## What you are asked to do
Only one number is wanted: the count of lines in the records below that hold the word "sidebar".

## Data for the task
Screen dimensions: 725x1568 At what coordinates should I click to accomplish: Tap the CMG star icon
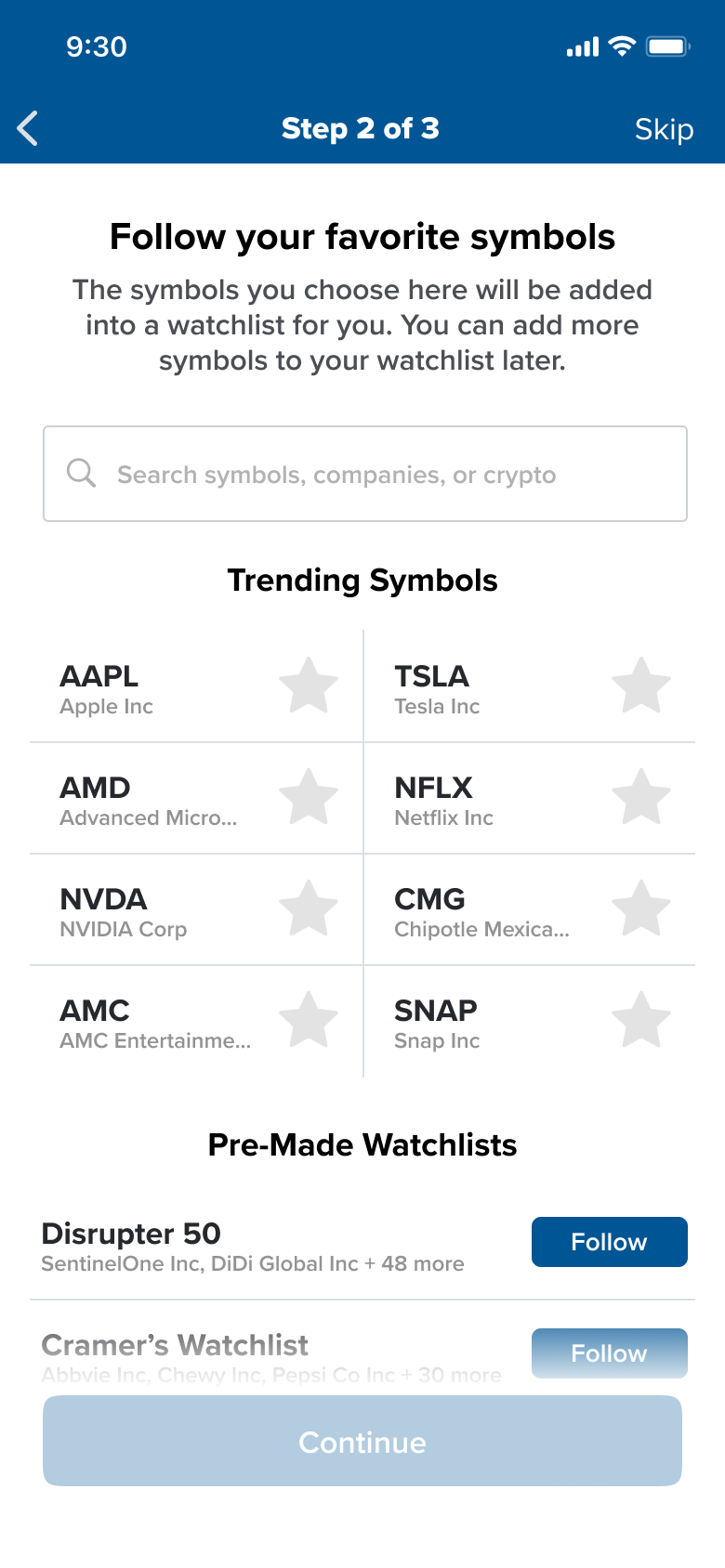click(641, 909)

* * *

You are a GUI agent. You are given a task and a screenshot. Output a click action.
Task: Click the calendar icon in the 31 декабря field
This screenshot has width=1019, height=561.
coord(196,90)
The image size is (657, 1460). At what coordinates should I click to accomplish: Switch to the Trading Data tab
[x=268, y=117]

==

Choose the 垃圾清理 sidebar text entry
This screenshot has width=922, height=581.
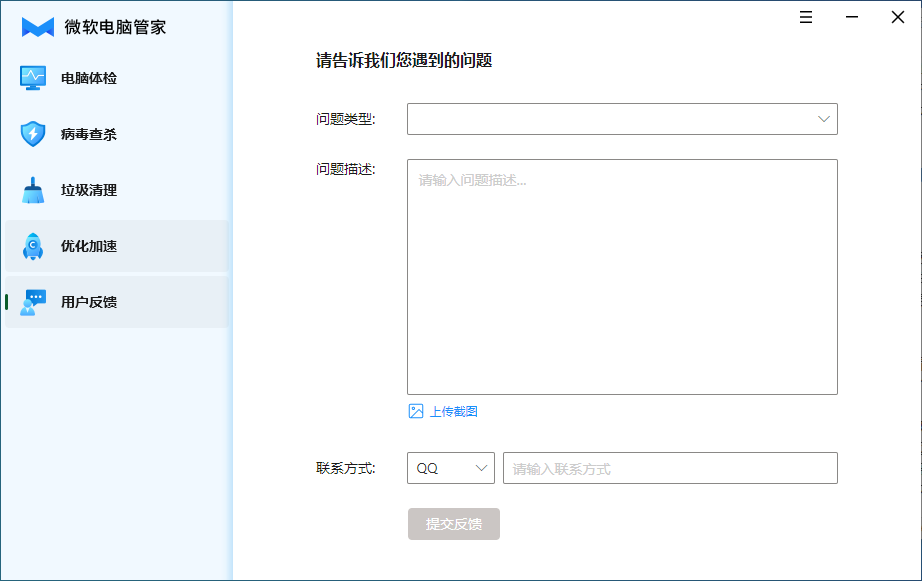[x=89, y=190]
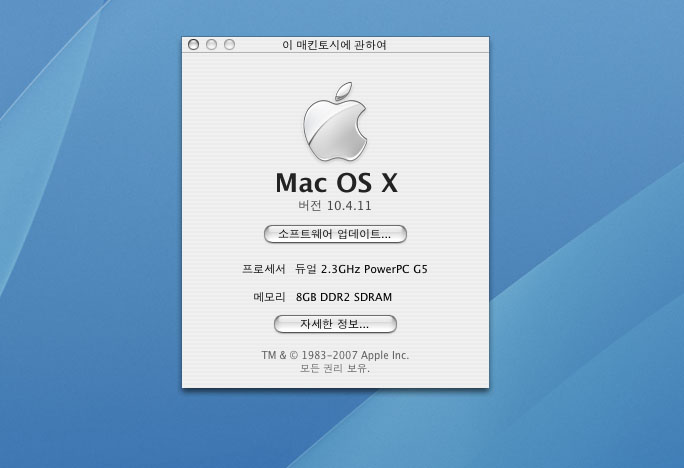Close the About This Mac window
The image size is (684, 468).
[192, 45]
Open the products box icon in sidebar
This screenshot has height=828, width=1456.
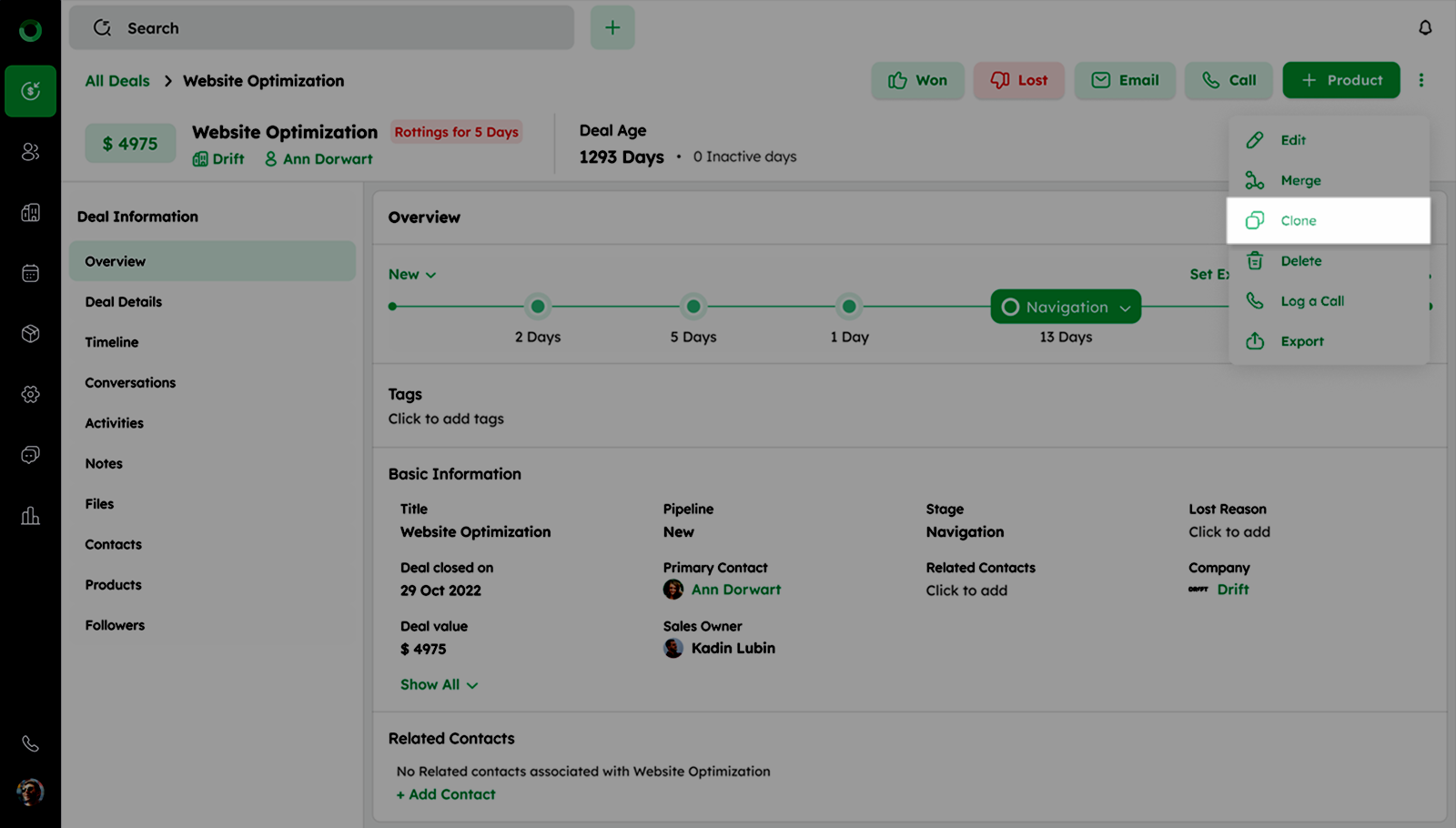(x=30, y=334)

## Finished task
2